On March 26, 2010, the Saban Center for Middle East Policy at Brookings hosted a policy luncheon discussion with former Israeli Ambassador to the United States and current Bronfman Distinguished Nonresident Senior Fellow Itamar Rabinovich. The discussion focused on many points made in a May 2010 Saban Center Middle East Memo authored by Rabinovich. Rabinovich discussed the challenges and opportunities facing the United States and Israel in dealing with Syria, both in terms of the American-Syrian bilateral relationship and Israeli-Syrian peace negotiations. Rabinovich assessed the Obama administration’s performance thus far in dealing with Syria, examined the likelihood that Israel would push for negotiations with Syria, and analyzed President Bashar al-Asad’s policies relative to those of his father, Hafiz al-Asad. Rabinovich concluded with recommendations on how the American administration and Israeli government should deal with Syria in order to secure better relations and create the potential for an Israeli-Syrian peace agreement.
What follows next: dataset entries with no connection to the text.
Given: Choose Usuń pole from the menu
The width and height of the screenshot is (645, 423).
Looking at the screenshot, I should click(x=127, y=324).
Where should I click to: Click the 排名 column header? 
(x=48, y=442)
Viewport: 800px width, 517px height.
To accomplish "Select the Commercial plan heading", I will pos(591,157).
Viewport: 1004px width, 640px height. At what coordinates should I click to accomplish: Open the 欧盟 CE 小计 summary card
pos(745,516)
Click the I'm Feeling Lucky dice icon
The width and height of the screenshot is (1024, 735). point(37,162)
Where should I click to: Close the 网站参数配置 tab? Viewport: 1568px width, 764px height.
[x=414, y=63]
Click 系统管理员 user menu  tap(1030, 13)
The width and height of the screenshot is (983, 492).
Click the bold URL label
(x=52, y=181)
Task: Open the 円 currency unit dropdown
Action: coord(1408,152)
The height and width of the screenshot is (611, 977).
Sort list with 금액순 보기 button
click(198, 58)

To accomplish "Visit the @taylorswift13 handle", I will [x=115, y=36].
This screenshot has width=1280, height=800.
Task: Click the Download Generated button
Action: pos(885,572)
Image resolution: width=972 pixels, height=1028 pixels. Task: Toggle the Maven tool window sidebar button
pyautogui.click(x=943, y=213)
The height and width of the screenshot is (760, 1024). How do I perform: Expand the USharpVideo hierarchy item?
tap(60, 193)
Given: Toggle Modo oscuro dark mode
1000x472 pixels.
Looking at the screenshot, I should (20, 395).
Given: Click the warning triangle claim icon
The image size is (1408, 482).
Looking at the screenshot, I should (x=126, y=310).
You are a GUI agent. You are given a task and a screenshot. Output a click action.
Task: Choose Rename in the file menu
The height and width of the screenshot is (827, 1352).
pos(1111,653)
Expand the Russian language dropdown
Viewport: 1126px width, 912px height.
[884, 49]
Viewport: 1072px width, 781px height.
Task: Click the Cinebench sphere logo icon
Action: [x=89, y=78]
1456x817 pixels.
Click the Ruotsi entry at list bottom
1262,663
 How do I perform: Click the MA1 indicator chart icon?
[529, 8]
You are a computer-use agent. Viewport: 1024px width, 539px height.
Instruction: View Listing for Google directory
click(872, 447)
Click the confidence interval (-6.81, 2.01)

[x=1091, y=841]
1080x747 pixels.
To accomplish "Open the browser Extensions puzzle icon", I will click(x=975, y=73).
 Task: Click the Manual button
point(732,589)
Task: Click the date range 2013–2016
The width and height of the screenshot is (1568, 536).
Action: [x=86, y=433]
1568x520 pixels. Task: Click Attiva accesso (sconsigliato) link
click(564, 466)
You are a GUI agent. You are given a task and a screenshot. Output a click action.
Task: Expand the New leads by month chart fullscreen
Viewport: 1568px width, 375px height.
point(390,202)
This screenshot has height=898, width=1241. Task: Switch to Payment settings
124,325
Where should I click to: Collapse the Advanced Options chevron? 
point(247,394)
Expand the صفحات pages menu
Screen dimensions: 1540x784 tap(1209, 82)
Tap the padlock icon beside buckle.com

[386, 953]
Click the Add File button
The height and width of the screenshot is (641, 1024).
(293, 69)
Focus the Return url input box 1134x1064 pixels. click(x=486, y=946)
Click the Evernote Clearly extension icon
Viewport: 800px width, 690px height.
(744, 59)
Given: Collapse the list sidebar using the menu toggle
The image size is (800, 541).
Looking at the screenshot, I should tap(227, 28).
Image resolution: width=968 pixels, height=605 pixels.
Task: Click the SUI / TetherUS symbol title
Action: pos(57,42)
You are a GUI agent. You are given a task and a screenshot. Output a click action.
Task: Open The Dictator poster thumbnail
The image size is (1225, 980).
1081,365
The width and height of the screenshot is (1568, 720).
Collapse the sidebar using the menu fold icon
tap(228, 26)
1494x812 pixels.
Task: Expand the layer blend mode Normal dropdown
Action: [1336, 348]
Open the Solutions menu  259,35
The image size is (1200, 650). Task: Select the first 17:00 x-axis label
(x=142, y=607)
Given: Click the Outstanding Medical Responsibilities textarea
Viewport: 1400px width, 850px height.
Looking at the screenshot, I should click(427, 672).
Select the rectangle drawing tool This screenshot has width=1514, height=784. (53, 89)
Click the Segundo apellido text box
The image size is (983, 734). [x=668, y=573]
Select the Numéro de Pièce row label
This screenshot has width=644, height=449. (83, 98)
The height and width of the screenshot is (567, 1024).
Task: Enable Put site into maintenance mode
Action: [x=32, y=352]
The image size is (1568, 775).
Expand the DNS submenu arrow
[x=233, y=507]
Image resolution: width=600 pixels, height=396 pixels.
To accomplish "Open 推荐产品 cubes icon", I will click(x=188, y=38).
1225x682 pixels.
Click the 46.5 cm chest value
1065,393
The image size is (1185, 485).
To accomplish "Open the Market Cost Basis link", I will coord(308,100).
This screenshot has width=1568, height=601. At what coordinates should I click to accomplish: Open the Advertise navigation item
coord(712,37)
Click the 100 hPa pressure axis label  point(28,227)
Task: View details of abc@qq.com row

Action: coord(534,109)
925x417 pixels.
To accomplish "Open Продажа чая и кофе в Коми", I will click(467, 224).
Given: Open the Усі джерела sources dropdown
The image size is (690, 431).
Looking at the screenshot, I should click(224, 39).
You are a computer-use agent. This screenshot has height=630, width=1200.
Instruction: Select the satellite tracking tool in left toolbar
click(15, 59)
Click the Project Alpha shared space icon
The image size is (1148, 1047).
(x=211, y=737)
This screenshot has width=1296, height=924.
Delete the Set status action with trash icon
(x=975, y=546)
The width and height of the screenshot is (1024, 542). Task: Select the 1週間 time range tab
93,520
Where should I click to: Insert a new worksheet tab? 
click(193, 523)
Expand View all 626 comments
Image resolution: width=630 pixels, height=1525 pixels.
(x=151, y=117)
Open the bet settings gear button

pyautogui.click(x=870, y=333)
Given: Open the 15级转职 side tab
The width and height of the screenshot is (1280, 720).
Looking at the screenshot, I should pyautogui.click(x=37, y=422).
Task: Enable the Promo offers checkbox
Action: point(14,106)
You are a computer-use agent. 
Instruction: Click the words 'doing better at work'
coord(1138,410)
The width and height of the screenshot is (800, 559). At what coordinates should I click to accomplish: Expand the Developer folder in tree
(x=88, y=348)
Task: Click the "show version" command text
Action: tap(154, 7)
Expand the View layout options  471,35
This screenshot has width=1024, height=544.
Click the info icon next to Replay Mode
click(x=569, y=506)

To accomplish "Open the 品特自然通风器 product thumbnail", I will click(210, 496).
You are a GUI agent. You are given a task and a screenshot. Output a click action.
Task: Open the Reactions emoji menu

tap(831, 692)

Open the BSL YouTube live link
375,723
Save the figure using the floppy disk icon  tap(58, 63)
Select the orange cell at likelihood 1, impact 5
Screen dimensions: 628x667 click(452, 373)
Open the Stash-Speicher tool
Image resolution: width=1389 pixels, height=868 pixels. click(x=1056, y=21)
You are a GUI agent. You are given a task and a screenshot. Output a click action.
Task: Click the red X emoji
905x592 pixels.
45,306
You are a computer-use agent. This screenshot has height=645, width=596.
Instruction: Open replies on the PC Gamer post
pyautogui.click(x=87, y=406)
Rabinovich began by saying that when Barack Obama was a presidential candidate, he spoke of engaging Syria, yet has thus far not done so; instead, his administration has focused on the Palestinian track. In Israel, Benjamin Netanyahu’s government has also not dedicated much time to the Syrian track; but Rabinovich said that the possibility that Netanyahu would change his mind should not be ruled out. However, there would be a big obstacle facing Netanyahu should he decide to pursue negotiations with Damascus—he cannot proceed with negotiations with the current governing coalition and would need to break from his own party, as former Prime Minister Ariel Sharon did. Although Netanyahu is preoccupied with the Iran issue, in which Syria plays a critical role, he still may not be willing to restart negotiations with Syria.
Rabinovich discussed how Bashar al-Asad would react to a resumption of talks, and what the United States and Israel would expect of him. If Washington were to offer Bashar better relations, and Jerusalem were to offer him a peace settlement, both sides would expect him to engage in public diplomacy toward Israel, which his father, Hafiz, did not always undertake. Rabinovich contrasted Hafiz al-Asad with President Anwar Sadat of Egypt, saying that Sadat managed to convince the Israeli public that Egypt was no longer an enemy. Because Bashar understands the importance of the media and of influencing public opinion in democratic countries, he may be more adept at public diplomacy than was his father.
Rabinovich said that ultimately Asad does not just want the Golan Heights returned to Syria, he wants U.S. acceptance and the opportunity to be an interlocutor of U.S. policy in the Middle East. However, despite these interests, Rabinovich said, Asad would likely consider U.S. and Israeli demands for Damascus to break ties with Tehran, Hizballah, and Hamas as illegitimate. This stance would be a major obstacle to improving Syria’s relationships with the United States and Israel.
Rabinovich explained why previous attempts at improving Syria’s relationship with the United States and Israel failed. During Hafiz al-Asad’s rule, the Clinton administration lacked diplomatic leverage, and Prime Minister Ehud Barak negotiated with Damascus as Hafiz al-Asad was dying; the Syrian leader had other concerns on his mind, specifically, setting the groundwork for a transition of power to his son. When Bashar assumed power, talks went on hold because neither George W. Bush nor Ariel Sharon had an interest in pursuing negotiations with Syria. When negotiations did resume via Turkish mediation during Ehud Olmert’s latter years in office, it was difficult to make serious progress because Olmert was an outgoing prime minister plagued by domestic problems. Regarding current Turkish efforts at mediation, Rabinovich said that a Turkish role would be beneficial, but that the United States must manage Israeli-Syrian negotiations. Rabinovich concluded by saying that while improving the American-Syrian relationship and negotiating an Israeli-Syrian peace settlement would be challenges, both are doable.